虫の息の獣など、レベルで強化された『集歌効率』をもってすれば初級魔法でも十分に焼き尽くすことができる。
――これで今宵の王は俺だ。
思えば、想定外のことは多かった。
ライチ・カペルはカペル村にいないし、運営の差し金も段取り通り進められないし。
何より、それらを狂わせたあの少年――プレイヤーでもないらしい謎だらけのバグキャラの真っ直ぐな目が、どこまでも不快であった。
――まあ、気晴らしは済んだ。
バグキャラはスカッと殺してやったし、残りの憤りはフェンリルで解消した。
この後ライチ・カペルでも嬲っておけば、良い気分で引き上げられるだろう。
「粒子はこんなもんでいいかね」
トドメの魔法には『フレイムランス』を選ぶことにした。
赤く舞い散る火花たちが、唱えられる魔法を気取り、渦巻いていく。
選考理由は、この魔法なら身体の内側から焼かれるフェンリルを眺められるからだ。
そんな拘りが――彼の公算を狂わせる油断となる。
だからマギは、自身とフェンリルの間に割って入った人影を信じられなかった。
「……あ?」
傷だらけのフェンリルを庇うように――あちこち破けた赤のスニーカーが大地を踏みしめる。

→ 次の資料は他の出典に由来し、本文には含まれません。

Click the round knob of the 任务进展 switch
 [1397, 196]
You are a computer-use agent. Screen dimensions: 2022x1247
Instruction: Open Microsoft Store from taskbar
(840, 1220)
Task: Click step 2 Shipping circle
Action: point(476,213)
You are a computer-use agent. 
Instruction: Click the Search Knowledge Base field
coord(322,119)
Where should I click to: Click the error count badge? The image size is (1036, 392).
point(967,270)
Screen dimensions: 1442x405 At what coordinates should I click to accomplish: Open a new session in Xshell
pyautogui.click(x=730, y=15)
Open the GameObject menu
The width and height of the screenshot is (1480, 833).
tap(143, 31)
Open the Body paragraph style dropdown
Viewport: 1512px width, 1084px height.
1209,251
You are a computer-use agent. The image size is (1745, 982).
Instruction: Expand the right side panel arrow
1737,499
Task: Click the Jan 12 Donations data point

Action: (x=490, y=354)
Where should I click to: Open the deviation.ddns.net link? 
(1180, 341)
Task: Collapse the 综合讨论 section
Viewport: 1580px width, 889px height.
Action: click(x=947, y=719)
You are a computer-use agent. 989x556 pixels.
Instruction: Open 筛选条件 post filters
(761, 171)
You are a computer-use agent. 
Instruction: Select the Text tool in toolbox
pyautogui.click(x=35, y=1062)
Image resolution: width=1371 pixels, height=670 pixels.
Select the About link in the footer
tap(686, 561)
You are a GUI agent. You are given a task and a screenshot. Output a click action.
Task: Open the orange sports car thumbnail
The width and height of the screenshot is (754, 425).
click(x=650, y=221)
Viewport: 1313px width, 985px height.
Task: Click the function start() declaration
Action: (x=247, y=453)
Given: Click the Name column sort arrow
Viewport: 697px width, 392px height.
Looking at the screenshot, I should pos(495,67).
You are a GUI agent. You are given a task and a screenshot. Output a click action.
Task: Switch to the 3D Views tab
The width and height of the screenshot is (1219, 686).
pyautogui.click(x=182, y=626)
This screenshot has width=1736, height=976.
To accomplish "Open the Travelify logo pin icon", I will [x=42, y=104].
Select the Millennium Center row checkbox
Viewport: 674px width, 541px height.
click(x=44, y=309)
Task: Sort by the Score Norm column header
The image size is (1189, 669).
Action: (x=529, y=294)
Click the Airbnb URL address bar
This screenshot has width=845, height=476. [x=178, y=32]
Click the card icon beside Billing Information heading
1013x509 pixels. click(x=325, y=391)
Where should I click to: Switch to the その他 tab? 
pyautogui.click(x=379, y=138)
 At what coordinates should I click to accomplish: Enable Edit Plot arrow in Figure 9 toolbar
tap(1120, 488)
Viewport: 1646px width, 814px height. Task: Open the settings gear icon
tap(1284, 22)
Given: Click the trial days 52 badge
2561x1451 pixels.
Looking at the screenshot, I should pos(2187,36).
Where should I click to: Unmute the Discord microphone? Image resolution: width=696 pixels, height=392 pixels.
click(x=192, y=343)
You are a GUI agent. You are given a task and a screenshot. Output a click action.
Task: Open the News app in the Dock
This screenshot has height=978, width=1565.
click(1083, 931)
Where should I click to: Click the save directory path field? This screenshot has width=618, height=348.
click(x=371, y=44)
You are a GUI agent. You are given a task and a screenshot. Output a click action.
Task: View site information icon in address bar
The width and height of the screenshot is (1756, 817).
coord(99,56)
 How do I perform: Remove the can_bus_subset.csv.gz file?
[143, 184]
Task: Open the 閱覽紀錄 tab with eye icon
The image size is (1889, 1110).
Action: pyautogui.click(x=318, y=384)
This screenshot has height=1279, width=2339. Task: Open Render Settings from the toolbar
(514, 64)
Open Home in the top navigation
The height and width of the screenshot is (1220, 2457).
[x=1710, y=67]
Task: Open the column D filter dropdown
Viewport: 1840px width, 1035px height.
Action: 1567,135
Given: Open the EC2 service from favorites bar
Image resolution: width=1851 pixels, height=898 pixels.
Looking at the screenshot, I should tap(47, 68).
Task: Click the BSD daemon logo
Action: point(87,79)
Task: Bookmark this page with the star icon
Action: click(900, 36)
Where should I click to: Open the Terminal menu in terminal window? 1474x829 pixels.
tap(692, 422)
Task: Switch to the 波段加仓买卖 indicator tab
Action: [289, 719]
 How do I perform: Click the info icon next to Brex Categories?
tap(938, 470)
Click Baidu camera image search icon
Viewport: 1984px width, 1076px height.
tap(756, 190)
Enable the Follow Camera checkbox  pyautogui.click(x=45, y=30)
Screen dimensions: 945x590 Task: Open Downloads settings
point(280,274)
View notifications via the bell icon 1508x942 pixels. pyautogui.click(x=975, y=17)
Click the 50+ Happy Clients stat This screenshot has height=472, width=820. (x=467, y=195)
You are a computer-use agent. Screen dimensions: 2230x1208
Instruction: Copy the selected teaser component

マギにとって懐かしい世界の衣装がはためき、かざした手の平が浮かべるは、白のステータス画面。
それらの持ち主が真っ直ぐ向けてくる視線のせいで、どうやら今日は気分良く終われない。
「お前さ……どういうことよ?」
そう言う笑顔のこめかみには、怒りの血管が浮き出る程の不快感が示されている。
「わからねぇの?」
立ちはだかるは、黒の学ランと特徴のないモブ顔。
その少年は、確かに消し炭にしたはずであった。